START Data for the task

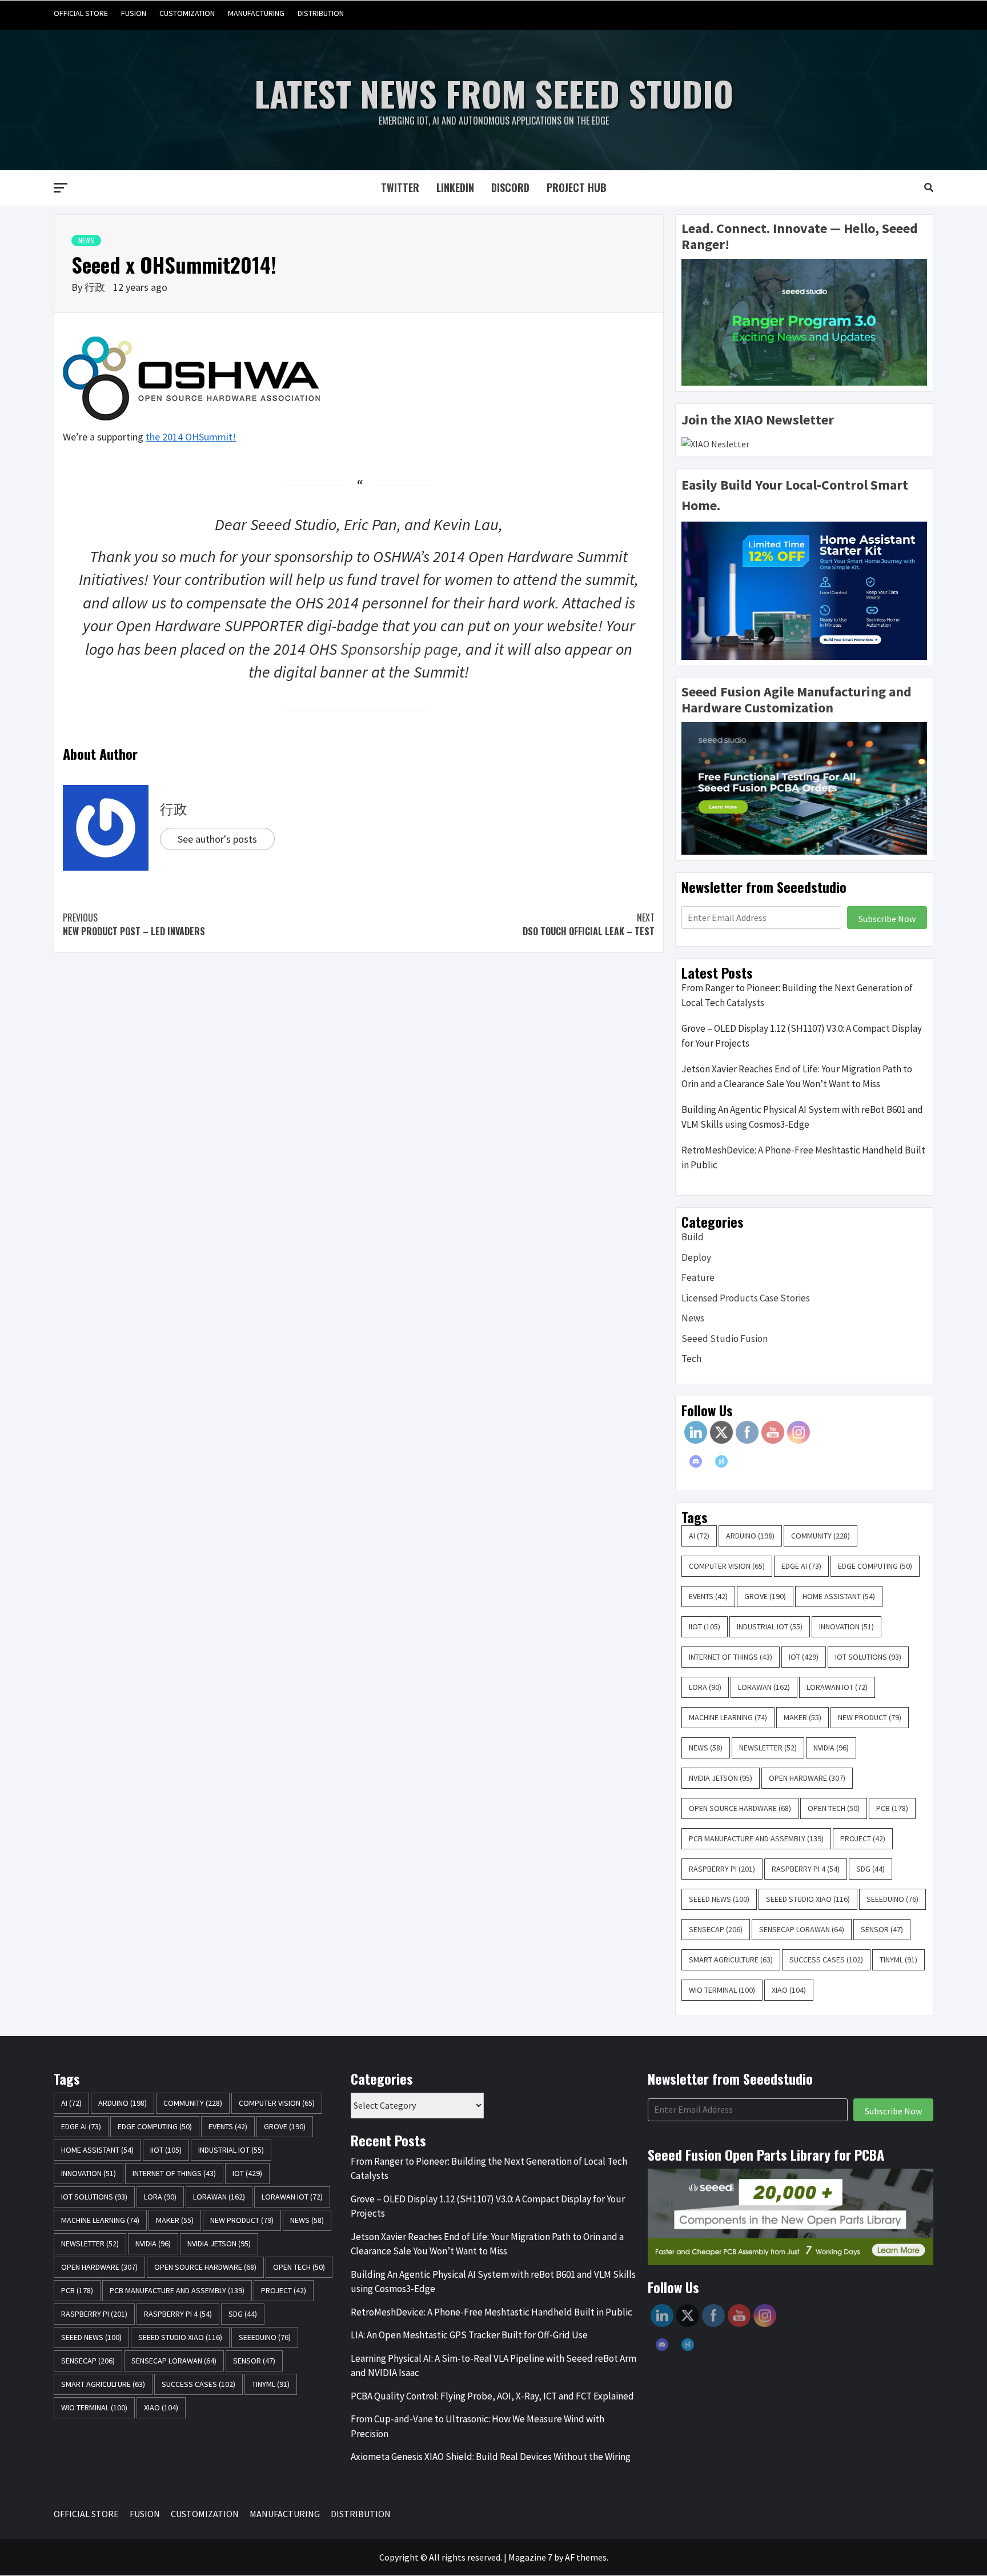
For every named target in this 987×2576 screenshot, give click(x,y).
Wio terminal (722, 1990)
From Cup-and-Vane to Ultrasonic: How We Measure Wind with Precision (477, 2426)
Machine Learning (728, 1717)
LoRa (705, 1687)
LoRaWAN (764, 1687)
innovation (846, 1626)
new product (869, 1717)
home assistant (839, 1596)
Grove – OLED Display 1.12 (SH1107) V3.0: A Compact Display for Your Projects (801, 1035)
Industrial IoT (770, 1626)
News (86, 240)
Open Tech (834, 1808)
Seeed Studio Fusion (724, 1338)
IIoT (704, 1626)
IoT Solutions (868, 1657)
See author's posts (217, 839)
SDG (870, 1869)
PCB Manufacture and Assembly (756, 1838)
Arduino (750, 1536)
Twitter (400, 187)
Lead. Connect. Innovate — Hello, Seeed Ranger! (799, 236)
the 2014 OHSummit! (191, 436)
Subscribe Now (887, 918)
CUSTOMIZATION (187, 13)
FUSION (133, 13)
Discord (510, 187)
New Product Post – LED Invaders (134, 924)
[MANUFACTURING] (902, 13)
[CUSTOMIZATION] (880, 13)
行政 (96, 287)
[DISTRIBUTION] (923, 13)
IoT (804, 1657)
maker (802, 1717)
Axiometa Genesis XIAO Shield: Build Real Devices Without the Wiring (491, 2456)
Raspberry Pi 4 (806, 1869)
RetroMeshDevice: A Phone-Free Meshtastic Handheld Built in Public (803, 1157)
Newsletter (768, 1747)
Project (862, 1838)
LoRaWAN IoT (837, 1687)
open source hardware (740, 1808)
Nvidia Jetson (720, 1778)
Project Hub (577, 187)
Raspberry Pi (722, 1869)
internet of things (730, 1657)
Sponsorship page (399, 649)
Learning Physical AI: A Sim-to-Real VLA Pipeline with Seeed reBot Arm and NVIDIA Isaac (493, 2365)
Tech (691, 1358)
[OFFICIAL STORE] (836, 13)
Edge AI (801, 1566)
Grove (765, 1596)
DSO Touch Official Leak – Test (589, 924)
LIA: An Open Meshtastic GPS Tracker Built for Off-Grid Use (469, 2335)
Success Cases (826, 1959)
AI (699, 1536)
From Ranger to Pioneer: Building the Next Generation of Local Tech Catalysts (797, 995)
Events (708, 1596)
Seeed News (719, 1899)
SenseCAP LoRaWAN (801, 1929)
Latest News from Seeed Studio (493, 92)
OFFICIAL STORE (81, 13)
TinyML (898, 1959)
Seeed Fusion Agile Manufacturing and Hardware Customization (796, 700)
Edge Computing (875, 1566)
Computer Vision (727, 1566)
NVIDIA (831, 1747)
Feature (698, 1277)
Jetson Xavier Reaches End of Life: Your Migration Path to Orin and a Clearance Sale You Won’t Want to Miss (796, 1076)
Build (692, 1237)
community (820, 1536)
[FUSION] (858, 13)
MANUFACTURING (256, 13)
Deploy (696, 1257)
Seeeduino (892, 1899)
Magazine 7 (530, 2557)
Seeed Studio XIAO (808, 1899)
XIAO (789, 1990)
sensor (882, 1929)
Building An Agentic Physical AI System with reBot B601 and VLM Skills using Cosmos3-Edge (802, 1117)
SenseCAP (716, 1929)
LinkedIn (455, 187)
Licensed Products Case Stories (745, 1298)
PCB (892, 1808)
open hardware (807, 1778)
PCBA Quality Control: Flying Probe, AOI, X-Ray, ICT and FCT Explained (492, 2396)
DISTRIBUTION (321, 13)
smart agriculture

END Data for the task
START Data for the task

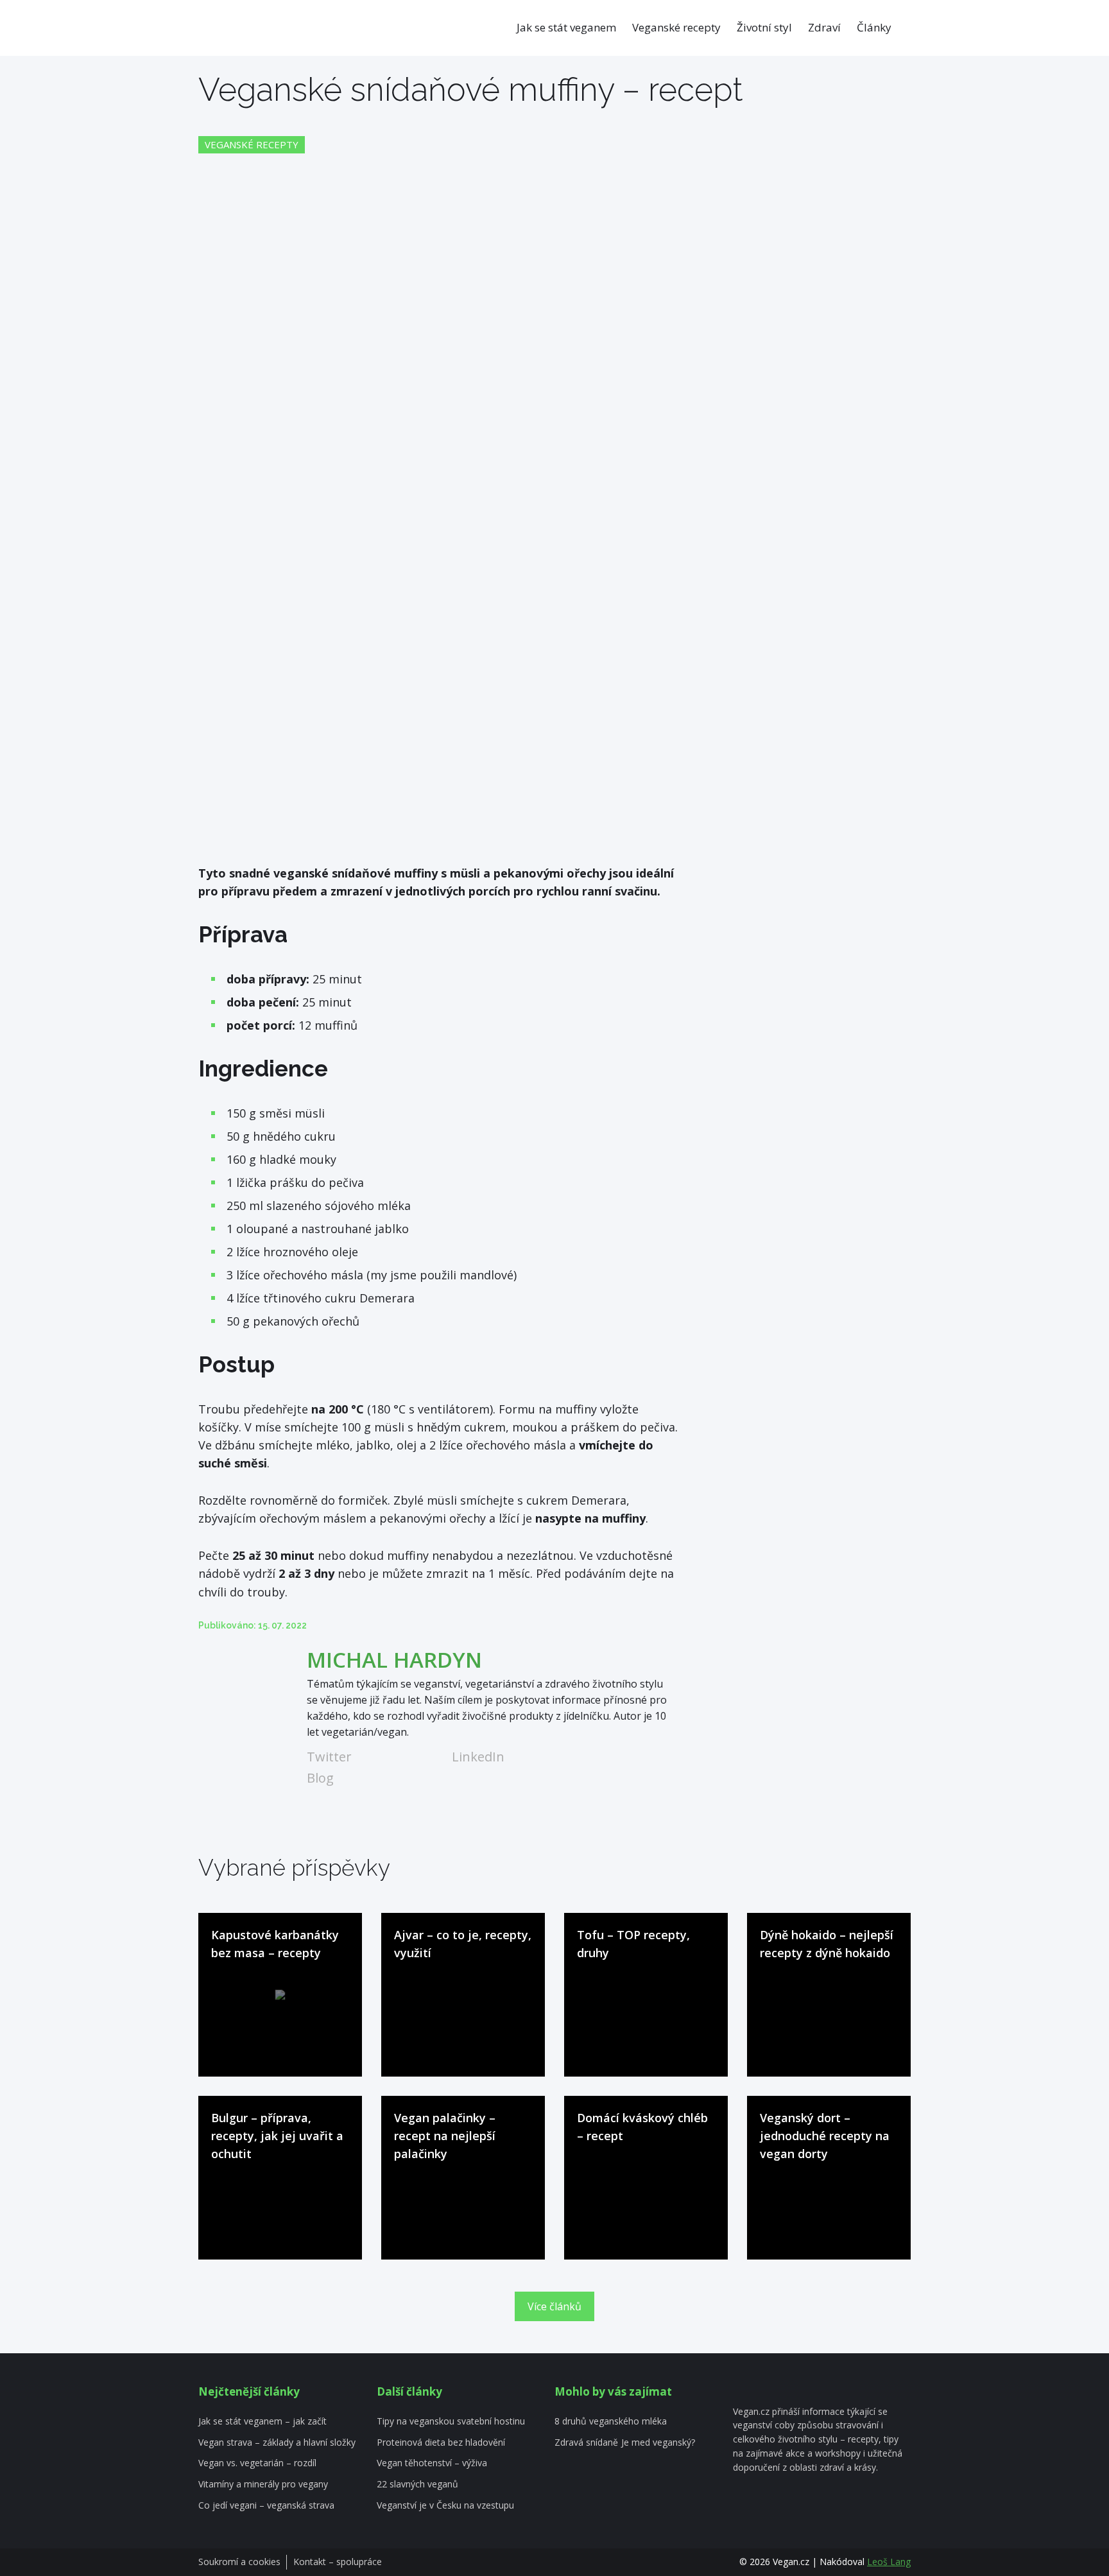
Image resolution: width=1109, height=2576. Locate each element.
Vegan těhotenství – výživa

END Data for the task
START Data for the task

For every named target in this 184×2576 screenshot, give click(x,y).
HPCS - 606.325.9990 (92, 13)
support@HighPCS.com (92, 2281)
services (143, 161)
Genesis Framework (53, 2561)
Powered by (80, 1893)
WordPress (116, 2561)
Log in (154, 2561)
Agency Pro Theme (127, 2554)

END Data for the task

- [What needs to be done]:
For each line of the material that includes the word "LoRaWAN", make a copy.

- [Response box]:
LoRaWAN (764, 1687)
LoRaWAN IoT (837, 1687)
SenseCAP LoRaWAN (801, 1929)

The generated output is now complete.